Two reviewers selected and assessed studies by screening titles and abstracts to identify potentially relevant trials for full review. From the full text, the reviewers independently assessed potentially eligible trials for inclusion and resolved disagreement by discussion. The reviewers compared individual results and discussed discrepancies to arrive at agreement.
In order to develop the standard form for data extraction, pilot form was tested using a representative sample of the studies to be reviewed. Our research team provided feedback, until a consensus between the review authors was reached. The extraction form was repeatedly modified to avoid any potential misunderstandings. Finally, the reviewers extracted the following variables onto a data extraction form and double-checked the entries: Baseline characteristics, including author, year of publication, country where research was performed, study design, population sex and age, and sample size. The extracted intervention information included: exercise types (strength, balance, endurance, or walking), intervention time or duration, and combined interventions (medication, education, home visit, staff training, or environment modification).

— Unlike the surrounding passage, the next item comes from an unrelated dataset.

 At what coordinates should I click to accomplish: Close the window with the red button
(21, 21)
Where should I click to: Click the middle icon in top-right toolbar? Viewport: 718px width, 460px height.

The outcomes included the rates of falls, and number of individuals who experienced falls (fallers). In our study, the rate of falls is the total number of falls per unit of person time that falls were monitored (i.e., falls per person year). The reported rate of falls and a rate ratio (i.e., incidence rate ratio or hazard ratio for all falls) and 95% CI were used, or the rate of falls was calculated from the total number of falls and the actual total length of time falls were monitored (person years). Dichotomous outcomes data such as the numbers of participants and events were collected. Occasionally the numbers were derived from percentages. If the numbers of participants and numbers of events were not available, effect estimates such as odds or risk ratios (RRs) with CIs were collected.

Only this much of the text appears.